That’s 28,231 available ephemeral ports. Each TIME_WAIT socket occupies one for 60 seconds. If your application opens and closes more than ~470 connections per second to the same destination IP and port, you’ll exhaust the ephemeral range. New connections fail with EADDRNOTAVAIL — “Cannot assign requested address.”

This frequently hits services that make rapid HTTP calls to a single backend without connection pooling. The fix is straightforward:

# Widen the ephemeral port range
sudo sysctl -w net.ipv4.ip_local_port_range="1024 65535"   # ~64k ports

# Allow reuse of TIME_WAIT sockets (use with caution)
sudo sysctl -w net.ipv4.tcp_tw_reuse=1

But the real fix is use connection pooling. If you’re exhausting ephemeral ports, you’re creating and destroying connections instead of reusing them.

SYN Flood and the Backlog Queue

When a TCP SYN arrives at a server, the kernel allocates resources for the half-open connection and places it in the SYN queue (also called the half-open queue). When the handshake completes (ACK received), the connection moves to the accept queue (also called the backlog), where it waits for the application to call accept().

Both queues are bounded:

# Maximum number of pending connections in the accept queue
$ sysctl net.core.somaxconn
net.core.somaxconn = 4096

# Maximum number of half-open connections (SYN queue)

**Problems to work on:**
a - In the passage on TCP ports and kernel queues, what error do new connections fail with once the ephemeral port range is exhausted?
b - Pick up the passage on TCP ports and kernel queues after its final line and continue writing it.

**Records excerpted from a collection:**
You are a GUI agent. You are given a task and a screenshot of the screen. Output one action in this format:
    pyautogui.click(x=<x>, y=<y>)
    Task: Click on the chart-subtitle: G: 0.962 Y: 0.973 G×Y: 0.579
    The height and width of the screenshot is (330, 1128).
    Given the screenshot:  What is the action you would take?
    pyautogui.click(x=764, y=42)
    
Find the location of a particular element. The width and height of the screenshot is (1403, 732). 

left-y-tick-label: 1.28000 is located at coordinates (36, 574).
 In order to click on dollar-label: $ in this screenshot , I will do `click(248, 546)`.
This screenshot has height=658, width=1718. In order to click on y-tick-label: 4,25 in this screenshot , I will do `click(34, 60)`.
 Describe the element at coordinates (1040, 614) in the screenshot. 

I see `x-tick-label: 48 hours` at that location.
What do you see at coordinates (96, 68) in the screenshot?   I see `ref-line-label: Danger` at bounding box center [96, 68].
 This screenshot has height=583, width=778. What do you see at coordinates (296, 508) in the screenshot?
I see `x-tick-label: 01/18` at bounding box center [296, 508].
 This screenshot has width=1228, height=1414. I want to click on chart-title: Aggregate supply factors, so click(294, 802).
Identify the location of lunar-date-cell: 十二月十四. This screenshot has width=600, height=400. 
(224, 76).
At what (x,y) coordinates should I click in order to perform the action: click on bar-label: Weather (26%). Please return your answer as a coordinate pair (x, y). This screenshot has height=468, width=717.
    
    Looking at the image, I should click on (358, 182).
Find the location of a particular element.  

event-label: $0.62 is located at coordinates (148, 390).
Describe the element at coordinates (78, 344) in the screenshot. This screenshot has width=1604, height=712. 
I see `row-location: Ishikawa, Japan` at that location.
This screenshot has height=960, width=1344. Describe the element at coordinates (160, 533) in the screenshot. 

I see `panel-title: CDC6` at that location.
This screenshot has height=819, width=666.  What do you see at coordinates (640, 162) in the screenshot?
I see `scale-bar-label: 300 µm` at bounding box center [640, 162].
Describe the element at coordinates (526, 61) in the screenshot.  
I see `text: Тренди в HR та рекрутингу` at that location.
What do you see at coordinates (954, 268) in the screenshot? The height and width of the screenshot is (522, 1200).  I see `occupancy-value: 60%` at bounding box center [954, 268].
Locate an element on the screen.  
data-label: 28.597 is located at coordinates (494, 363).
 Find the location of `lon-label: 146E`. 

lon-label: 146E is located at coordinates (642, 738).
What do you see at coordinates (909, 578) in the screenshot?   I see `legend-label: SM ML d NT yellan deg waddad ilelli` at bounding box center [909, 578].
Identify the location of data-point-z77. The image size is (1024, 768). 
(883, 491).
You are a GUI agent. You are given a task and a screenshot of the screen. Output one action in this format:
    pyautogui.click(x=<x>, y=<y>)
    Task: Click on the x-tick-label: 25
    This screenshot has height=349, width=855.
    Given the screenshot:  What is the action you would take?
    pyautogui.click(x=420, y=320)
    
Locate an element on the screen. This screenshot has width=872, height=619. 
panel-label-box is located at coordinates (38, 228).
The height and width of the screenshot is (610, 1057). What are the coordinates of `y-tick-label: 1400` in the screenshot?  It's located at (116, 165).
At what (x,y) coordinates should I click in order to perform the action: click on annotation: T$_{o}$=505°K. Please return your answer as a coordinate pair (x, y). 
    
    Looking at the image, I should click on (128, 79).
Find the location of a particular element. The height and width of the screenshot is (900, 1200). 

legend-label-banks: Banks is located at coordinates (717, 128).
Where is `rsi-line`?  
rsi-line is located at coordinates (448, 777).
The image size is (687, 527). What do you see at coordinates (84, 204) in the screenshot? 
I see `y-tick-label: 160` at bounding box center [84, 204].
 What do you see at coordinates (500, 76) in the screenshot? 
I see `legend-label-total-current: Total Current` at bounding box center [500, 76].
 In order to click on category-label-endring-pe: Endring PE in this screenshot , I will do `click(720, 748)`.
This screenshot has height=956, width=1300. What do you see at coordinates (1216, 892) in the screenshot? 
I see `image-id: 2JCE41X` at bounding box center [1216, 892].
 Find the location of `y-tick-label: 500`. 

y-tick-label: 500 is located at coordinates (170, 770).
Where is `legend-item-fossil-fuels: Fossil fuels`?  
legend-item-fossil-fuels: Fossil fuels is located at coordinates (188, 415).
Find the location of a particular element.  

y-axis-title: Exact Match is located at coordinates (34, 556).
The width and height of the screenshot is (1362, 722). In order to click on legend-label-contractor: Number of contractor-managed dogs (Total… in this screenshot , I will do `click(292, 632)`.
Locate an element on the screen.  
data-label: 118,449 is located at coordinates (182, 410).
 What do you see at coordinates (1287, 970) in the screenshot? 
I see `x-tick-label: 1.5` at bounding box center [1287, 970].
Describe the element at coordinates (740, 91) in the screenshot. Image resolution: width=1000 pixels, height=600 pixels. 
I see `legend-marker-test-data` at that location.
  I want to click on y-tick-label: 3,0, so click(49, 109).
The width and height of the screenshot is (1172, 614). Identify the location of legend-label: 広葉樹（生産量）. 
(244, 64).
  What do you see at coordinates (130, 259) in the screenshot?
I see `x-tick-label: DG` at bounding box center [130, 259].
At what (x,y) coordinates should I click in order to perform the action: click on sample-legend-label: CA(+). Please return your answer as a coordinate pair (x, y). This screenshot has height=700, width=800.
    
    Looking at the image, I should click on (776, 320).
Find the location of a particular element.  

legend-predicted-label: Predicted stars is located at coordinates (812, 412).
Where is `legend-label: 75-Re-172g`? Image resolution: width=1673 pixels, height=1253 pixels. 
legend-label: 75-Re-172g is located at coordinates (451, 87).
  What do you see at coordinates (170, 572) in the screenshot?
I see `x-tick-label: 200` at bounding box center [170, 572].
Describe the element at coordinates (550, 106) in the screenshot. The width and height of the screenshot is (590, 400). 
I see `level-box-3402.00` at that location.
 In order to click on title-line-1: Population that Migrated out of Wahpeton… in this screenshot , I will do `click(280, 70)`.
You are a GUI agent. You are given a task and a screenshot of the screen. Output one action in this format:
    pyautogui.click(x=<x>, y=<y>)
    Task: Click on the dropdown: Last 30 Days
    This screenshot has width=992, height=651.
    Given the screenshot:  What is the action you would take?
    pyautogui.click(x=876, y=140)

**Outputs in order:**
a - They fail with EADDRNOTAVAIL, "Cannot assign requested address."

b -
$ sysctl net.ipv4.tcp_max_syn_backlog
net.ipv4.tcp_max_syn_backlog = 1024

If the accept queue fills up because your application is too slow to call accept(), the kernel silently drops new SYN packets. There’s no RST, no ICMP error — the client just retries, backs off, and eventually times out. From the client’s perspective, the server is unreachable. From the server’s perspective, the application has no idea anything is wrong — it’s just slow.

In Python, the backlog is set when you call listen():

import socket

server = socket.socket(socket.AF_INET, socket.SOCK_STREAM)
server.setsockopt(socket.SOL_SOCKET, socket.SO_REUSEADDR, 1)
server.bind(("0.0.0.0", 8080))
server.listen(128)  # backlog of 128 — capped by net.core.somaxconn

while True:
    client_sock, addr = server.accept()  # If this is slow, the queue fills
    handle_client(client_sock)

If handle_client is slow and single-threaded, the accept queue fills after 128 pending connections, and new clients experience timeouts. This is why production web servers use process-per-connection (Apache prefork), thread-per-connection, or async event loops — to keep the accept queue drained.

Monitor the overflow:

# Check for SYN queue overflows
$ netstat -s | grep -i "syn"
    234 SYNs to LISTEN sockets dropped

# Check for accept queue overflows
$ ss -tnlp | grep 8080
LISTEN  0  128  0.0.0.0:8080  *:*  users:(("python3",pid=12345,fd=3))
#       ^  ^
#       |  backlog
#       current queue size

If the first number approaches the second, you’re about to drop connections.

The TIME_WAIT Assassination Fallacy

Engineers sometimes reach for net.ipv4.tcp_tw_recycle (now removed from modern kernels) or aggressively try to eliminate TIME_WAIT sockets. This is usually wrong. TIME_WAIT exists for correctness — without it, a delayed packet from a previous connection could be delivered to a new connection that reused the same port tuple, causing silent data corruption.

The right response to “too many TIME_WAIT sockets” is almost never to shorten the TIME_WAIT duration. It’s to ask: why are you opening so many short-lived connections? Use connection pooling. Use HTTP/2 multiplexing. Use Keep-Alive. Solve the architectural problem instead of patching the symptom.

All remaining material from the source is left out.